The former Obama offi­cials who now lead the intel­li­gence agen­cies seem to have forgot­ten the lesson of the NSA illegal spying fiasco: Public trust is neces­sary for intel­li­gence agen­cies to oper­ate effect­ively. That trust took an enorm­ous hit after the Snowden disclos­ures, and intel­li­gence agen­cies spent years trying to build it back through increased trans­par­ency. But if intel­li­gence lead­ers continue to with­hold any and all inform­a­tion about a bulk collec­tion program that sweeps in Amer­ic­ans’ data, they will lose whatever ground they gained — and they will be doing so by choice.

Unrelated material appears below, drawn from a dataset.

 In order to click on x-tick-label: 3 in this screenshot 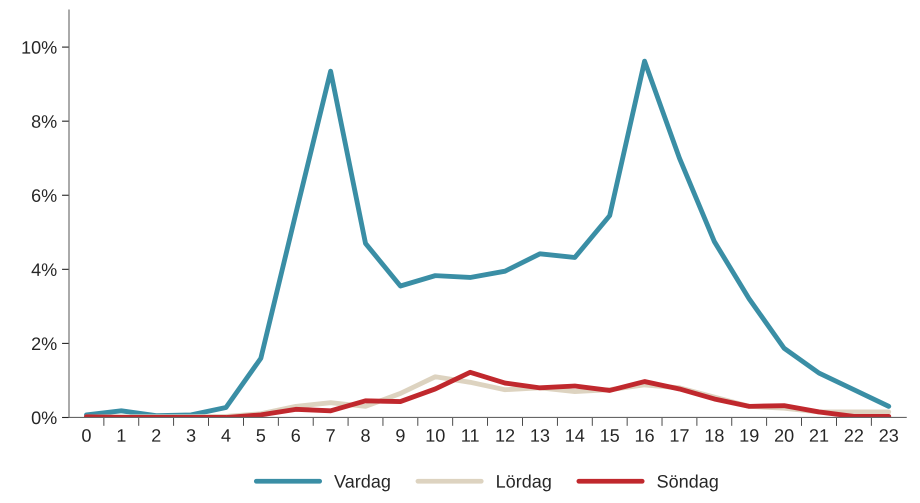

As for Congress, it cannot continue to allow the exec­ut­ive branch to have free access to Amer­ic­ans’ most personal data based on outdated factual distinc­tions that have no relev­ance to the level of privacy intru­sion or risk of abuse. No surveil­lance that has a signi­fic­ant impact on Amer­ic­ans’ privacy should take place without stat­utory safe­guards or judi­cial over­sight. Surveil­lance scan­dals over the past decade have yiel­ded a long list of changes that Congress should make to FISA. In light of last week’s news, Congress must now add one more crit­ical reform to that list: legis­late limits on EO 12333 surveil­lance — includ­ing a ban on bulk collec­tion — and bring it under the over­sight of the Foreign Intel­li­gence Surveil­lance Court.